Новости Донбасса

A story of a businessman who gave away all his money to be released from “DPR” captivity

A story of a businessman who gave away all his money to be released from “DPR” captivity

Donbas Public TV: “Donetsk Dialogue” journalists talked to a Kramatorsk resident who had gone through “DPR” captivity on.

Dmytro, Kramatorsk resident, says that when the town was seized the locals did not even understand at the very beginning that their lives had changed so seriously. Now they were walking along the same streets with armed militants who could kidnap them, take away their property or shoot in the air just for fun. Dmytro says that his family could not believe it was all real for a long time.

“It wasn't quite clear what was going on. Before the shelling began, my wife had thought that it was all a bad joke, a hoax. But later, in May she was walking along the street and armed people who did not look sane were walking nearby. One of them started sending volleys of automatic gunfire into the air. It was so scary that it took a lot of time for my wife to calm down when she arrived home. When a lot of alien people came here, it was easy to distinguish them, they were on duty at checkpoints, unknown cars were driving along the streets”, says Dmytro.

There were more and more rumours about kidnapping and money extortion as militants were looking for easy money. Dmytro was running a small business at that time so he attracted militants' attention.

“I was sitting at my home computer and I didn't even hear the doorbell or knocking on the door. I just noticed that some strangers appeared in the room and then they hit me on the head and I lost consciousness. When I regained it I was in some room. I think, my kidnappers are already out of the town. They were not locals as their accent betrayed them — they spoke like people from Russia and some of them had Caucasian Russian accent. It was extortion, they were interested in money. I think they had got to know that we had sold our business preparing for the departure. My wife was not at home on that day, she was busy with financial issues. It all happened in the morning and I got home in the evening, it was already dark. I don't remember how long I was there”, continues Dmytro.

The man says that after a day in captivity he was ready to give militants everything just to return to his family.

“I wouldn't like to go into detail, but they resorted to some physical coercion, probably. I think, they used some chemical injections, I don't remember a lot of things, maybe because they had hit me on the head. They threatened to harm my family so it was easier for me to give away the money than to resist. There aren not a lot of things you can do against an armed person.”

According to Dmytro's words, to seek protection from law enforcers in occupied Kramatorsk was in vain as they all collaborated with armed militants. Businessmen and patriots of Ukraine were  at special risk. The former were kidnapped for money, the latter were just eliminated. This is the reason why only separatists' voices are heard from the pccupied territory now. Patriots remain silent as their words can literally cost them life.
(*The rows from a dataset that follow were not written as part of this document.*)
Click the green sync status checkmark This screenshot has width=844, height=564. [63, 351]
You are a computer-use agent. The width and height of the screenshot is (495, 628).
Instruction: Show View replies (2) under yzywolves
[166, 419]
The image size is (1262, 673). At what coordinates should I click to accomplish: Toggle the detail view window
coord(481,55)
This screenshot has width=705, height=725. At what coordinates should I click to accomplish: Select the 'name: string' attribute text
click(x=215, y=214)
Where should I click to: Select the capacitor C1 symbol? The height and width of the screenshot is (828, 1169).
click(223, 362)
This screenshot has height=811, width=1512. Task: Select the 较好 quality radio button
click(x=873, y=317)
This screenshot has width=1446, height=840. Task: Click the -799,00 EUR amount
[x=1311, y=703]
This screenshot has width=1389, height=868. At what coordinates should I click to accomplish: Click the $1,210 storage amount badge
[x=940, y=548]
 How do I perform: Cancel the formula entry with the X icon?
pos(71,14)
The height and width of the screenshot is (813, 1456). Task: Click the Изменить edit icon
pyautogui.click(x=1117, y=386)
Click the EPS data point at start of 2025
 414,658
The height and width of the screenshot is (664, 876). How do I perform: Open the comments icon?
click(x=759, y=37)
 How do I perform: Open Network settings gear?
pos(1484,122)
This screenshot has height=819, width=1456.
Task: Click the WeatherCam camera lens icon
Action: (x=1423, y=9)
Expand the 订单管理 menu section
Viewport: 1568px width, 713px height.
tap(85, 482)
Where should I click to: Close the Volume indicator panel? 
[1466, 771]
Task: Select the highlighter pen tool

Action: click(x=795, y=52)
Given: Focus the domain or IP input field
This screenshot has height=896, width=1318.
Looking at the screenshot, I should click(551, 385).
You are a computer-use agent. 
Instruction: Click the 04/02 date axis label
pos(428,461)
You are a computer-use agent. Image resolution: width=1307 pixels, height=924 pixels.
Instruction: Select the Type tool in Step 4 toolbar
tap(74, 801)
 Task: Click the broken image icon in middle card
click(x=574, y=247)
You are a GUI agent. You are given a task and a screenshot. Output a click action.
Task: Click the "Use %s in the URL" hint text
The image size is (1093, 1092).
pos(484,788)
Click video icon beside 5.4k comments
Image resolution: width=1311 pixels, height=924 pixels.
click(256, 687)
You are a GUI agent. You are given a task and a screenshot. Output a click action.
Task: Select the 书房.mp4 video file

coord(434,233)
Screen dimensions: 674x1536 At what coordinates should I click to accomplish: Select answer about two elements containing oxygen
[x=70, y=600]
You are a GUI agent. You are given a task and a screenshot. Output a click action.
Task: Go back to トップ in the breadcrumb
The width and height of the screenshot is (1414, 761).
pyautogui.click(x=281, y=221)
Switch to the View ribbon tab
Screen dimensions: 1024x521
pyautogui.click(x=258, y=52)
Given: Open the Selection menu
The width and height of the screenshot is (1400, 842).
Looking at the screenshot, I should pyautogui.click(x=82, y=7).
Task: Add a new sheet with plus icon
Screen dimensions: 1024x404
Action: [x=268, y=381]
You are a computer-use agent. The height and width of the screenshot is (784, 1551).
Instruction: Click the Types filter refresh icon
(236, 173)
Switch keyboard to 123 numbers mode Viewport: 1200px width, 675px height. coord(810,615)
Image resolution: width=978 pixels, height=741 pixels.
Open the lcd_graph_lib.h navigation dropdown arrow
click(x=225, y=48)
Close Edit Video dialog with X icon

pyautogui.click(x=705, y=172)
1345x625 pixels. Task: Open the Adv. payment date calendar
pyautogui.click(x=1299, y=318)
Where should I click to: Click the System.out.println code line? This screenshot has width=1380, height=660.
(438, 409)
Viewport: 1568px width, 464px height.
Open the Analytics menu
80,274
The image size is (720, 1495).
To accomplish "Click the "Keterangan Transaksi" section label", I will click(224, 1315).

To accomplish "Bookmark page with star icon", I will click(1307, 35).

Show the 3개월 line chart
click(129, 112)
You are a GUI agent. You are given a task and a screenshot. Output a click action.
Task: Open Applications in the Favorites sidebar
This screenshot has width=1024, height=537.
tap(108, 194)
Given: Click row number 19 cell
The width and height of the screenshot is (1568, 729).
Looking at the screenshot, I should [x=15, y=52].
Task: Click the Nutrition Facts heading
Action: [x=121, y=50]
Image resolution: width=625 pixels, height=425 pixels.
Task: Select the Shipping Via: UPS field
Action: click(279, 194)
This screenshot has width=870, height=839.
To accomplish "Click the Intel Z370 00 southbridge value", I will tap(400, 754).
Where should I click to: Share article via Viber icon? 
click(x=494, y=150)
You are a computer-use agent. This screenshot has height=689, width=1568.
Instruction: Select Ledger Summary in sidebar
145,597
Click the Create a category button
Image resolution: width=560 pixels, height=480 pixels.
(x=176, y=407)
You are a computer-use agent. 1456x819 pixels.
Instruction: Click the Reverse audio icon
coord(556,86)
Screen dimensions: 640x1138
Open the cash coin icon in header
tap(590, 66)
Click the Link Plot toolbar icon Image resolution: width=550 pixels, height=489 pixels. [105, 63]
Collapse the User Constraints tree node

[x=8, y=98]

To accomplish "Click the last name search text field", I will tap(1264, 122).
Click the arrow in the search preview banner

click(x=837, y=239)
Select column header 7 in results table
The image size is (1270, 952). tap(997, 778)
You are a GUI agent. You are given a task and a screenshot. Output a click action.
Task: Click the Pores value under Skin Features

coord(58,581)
“I didn't share my views openly but I used social networks and I openly supported Ukraine there. There was a moment when I had to delete all my accounts and all the messages history as well. There were rumours that all the accounts were read by the occupants. Besides, when the town was seized, they got access to all the documents in the tax inspection and other institutions. It was not clear who could get all the information, there was no police, it was impossible to speak about safety”, says Dmytro.
Maryna Brahyna, a social psychologist, explains: “Such a kind of crisis changes a person radically, everyone acts according to their moral rules. When the society feels that there are no authorities, they switch on to deviant behaviour, in fact, people understand that there is certain impunity. Even those people who used to be law-abiding before the war do horrible things. They become aggressive and savage — this is what we could see.”